--- START DATA PROVIDED ---

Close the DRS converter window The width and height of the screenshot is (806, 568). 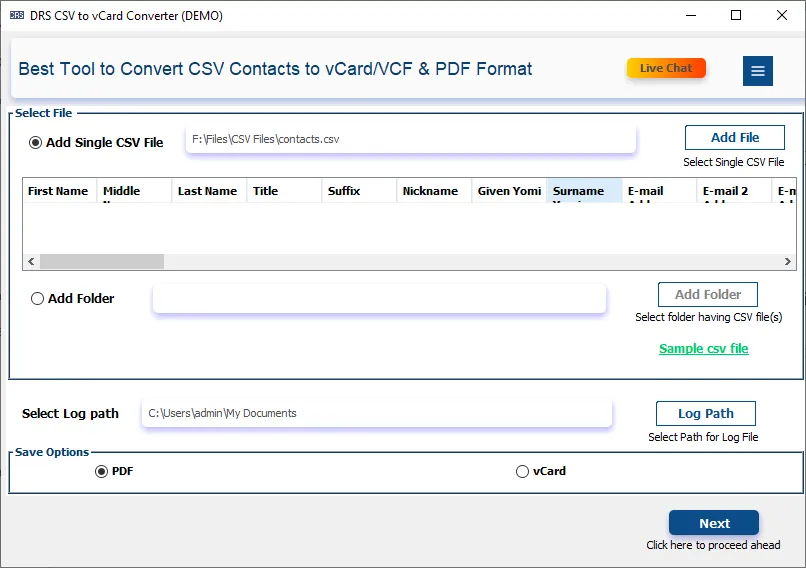coord(782,15)
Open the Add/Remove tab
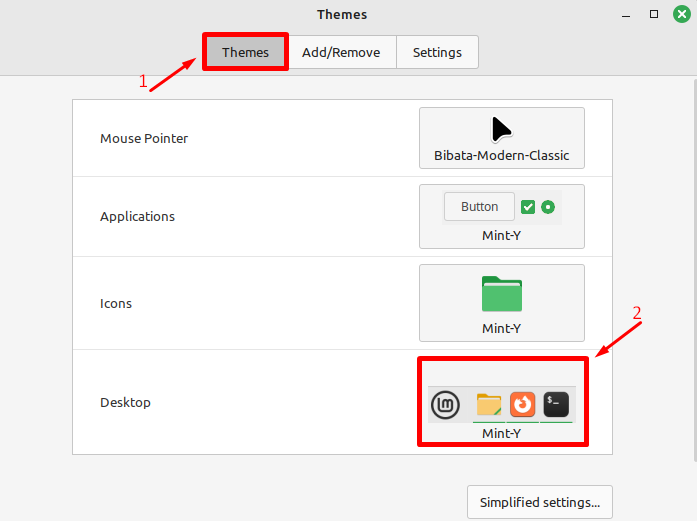The height and width of the screenshot is (521, 697). click(341, 52)
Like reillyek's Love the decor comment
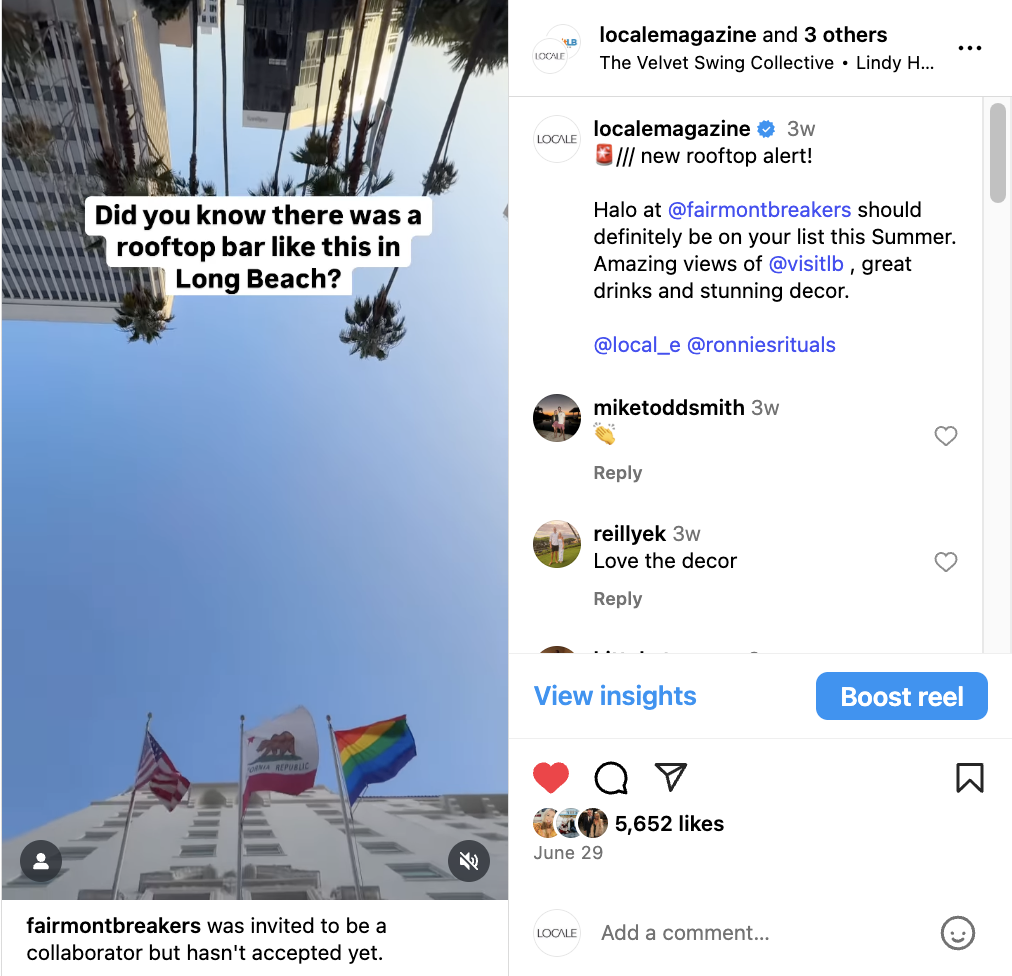Screen dimensions: 1012x976 coord(946,562)
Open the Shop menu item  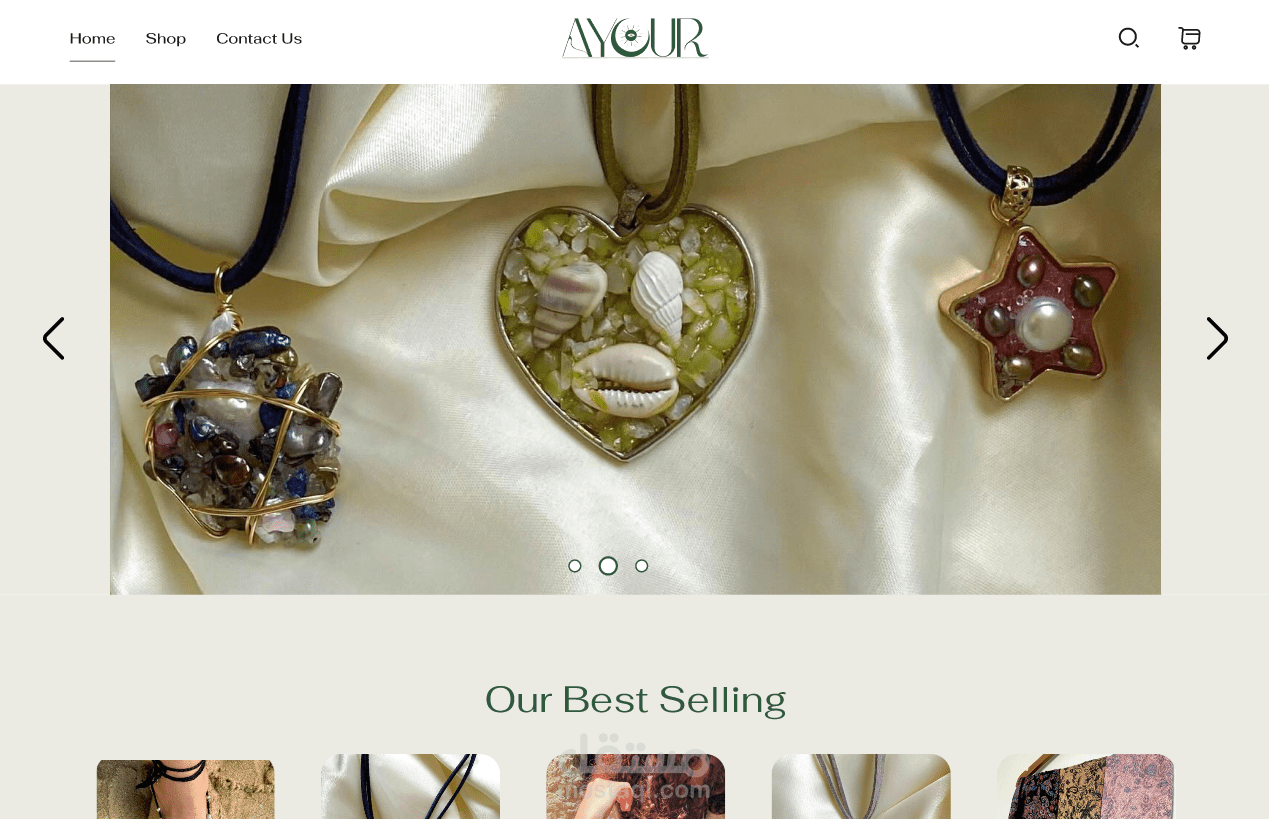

--- END DATA PROVIDED ---

■ EXERCISE OBJECTIVE:
Convert the lines from the one containing "Open the Add/Remove tab" through the final line, inclusive, into a JSON list of strings with one string per line and no blank lines. Leave the pictures out.

■ TASK OUTPUT:
[
  "Open the Add/Remove tab",
  "The height and width of the screenshot is (521, 697). click(341, 52)",
  "Like reillyek's Love the decor comment",
  "Screen dimensions: 1012x976 coord(946,562)",
  "Open the Shop menu item  "
]